Skade, al otro lado de la explanada, hizo como que no me veía.
El banquete de Yule fue un auténtico festín. Al igual que su padre, Ragnar celebraba las fiestas invernales por todo lo alto. En el centro de la estancia principal, se alzaba un enorme abeto, adornado con monedas de plata y piedras preciosas. Entre las criadas que nos sirvieron las carnes de vaca, de cerdo y de venado, el tocino, las morcillas, el pan y la cerveza, Skade cumplía su cometido, como si yo no estuviera presente. Los hombres no le quitaban los ojos de encima, como era de esperar. Uno que estaba achispado intentó abrazarla y sentarla en su regazo. Al verlo, Ragnar dio un puñetazo tan fuerte en la mesa que vertió un cuerno de vino; fue tal el golpetazo que el hombre se desasió de Skade de inmediato.
Había arpistas y rapsodas. Los escaldos recitaban versos en los que cantaban las glorias de Ragnar y de su familia; extasiado, mi amigo escuchaba las hazañas que atribuían a su padre.
—Repítelo —bramaba, cuando referían una proeza poco conocida. Se sabía casi todos los romances y los canturreaba. De repente, dio un manotazo en la mesa que sobresaltó al juglar—. ¿Qué acabáis de cantar? —preguntó.
—Que vuestro padre, mi señor, sirvió a las órdenes del gran Ubba.
—¿Y quién acabó con Ubba?
—Un perro sajón, mi señor —repuso el escaldo con gesto intranquilo.
—¡Aquí tenéis al perro sajón en cuestión! —gritó, al tiempo que alzaba mi brazo.
El mensajero llegó cuando los hombres aún le reían la gracia. Surgió de la nada, sin que, de buenas a primeras, nadie advirtiese la presencia de aquel danés alto que, con cota de malla, por los salteadores de caminos, y manchados de barro los bajos de la coraza, las botas y la vaina ricamente adornada de su espada, había cabalgado sin parar desde Eoferwic, como supimos más tarde. Aunque debía de estar cansado, una ancha sonrisa iluminaba su rostro.
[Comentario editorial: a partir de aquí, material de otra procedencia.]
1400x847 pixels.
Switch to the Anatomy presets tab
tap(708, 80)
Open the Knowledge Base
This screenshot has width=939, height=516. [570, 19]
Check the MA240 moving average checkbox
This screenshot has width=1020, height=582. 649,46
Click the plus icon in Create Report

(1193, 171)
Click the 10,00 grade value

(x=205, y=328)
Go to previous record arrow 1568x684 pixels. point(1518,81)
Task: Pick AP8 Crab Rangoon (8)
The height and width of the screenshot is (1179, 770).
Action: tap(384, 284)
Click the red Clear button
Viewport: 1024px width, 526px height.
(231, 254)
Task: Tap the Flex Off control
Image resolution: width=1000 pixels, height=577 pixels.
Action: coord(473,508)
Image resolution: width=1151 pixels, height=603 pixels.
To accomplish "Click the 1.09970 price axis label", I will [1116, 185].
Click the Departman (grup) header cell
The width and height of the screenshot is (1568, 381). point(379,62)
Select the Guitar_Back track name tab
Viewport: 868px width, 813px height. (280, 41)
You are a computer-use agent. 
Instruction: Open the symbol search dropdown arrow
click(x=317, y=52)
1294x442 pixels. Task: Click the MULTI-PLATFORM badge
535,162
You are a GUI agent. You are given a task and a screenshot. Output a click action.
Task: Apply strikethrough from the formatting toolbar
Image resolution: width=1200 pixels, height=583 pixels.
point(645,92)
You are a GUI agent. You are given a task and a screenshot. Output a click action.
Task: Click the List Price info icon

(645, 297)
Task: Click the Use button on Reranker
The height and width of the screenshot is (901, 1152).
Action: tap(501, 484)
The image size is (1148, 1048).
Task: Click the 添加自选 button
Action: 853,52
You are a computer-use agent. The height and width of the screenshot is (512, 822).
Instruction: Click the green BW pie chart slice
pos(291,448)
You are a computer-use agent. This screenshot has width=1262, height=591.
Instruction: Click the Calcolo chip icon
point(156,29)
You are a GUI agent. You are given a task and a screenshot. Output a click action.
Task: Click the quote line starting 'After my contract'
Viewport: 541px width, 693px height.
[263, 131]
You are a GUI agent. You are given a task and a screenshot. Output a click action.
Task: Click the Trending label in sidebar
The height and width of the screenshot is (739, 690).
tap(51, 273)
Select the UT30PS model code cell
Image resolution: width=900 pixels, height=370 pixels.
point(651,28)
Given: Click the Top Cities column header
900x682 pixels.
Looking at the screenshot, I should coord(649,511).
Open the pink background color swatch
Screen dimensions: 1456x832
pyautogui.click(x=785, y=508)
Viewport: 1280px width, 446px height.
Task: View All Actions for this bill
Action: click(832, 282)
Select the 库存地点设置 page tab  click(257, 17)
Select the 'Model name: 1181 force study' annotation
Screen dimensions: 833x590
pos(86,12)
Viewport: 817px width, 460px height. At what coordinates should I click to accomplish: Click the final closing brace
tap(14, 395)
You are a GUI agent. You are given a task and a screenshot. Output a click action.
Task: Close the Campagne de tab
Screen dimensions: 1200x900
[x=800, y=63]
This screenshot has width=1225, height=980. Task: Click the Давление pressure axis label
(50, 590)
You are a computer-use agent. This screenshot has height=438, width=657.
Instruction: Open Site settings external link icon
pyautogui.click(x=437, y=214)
Ragnar fue el primero en darse cuenta.
—¡Grimbald! —gritó el nombre del recién llegado, a modo de saludo—. Siempre es mejor presentarse al principio de una celebración que no cuando ésta toca a su fin. Pero no os preocupéis, ¡todavía queda comida y cerveza!
Grimbald se inclinó ante Ragnar.
—Os traigo noticias, mi señor.
—¿Nuevas que no pueden esperar? —preguntó Ragnar, de buen talante.
Se acallaron las voces. Los hombres se preguntaban qué sería lo que había impulsado a Grimbald a ir hasta allí con tanta prisa en una noche tan fría y lluviosa.
—Noticias que os encantará escuchar, mi señor —dijo Grimbald, sin perder la sonrisa.
—¿Acaso ha bajado el precio de las vírgenes?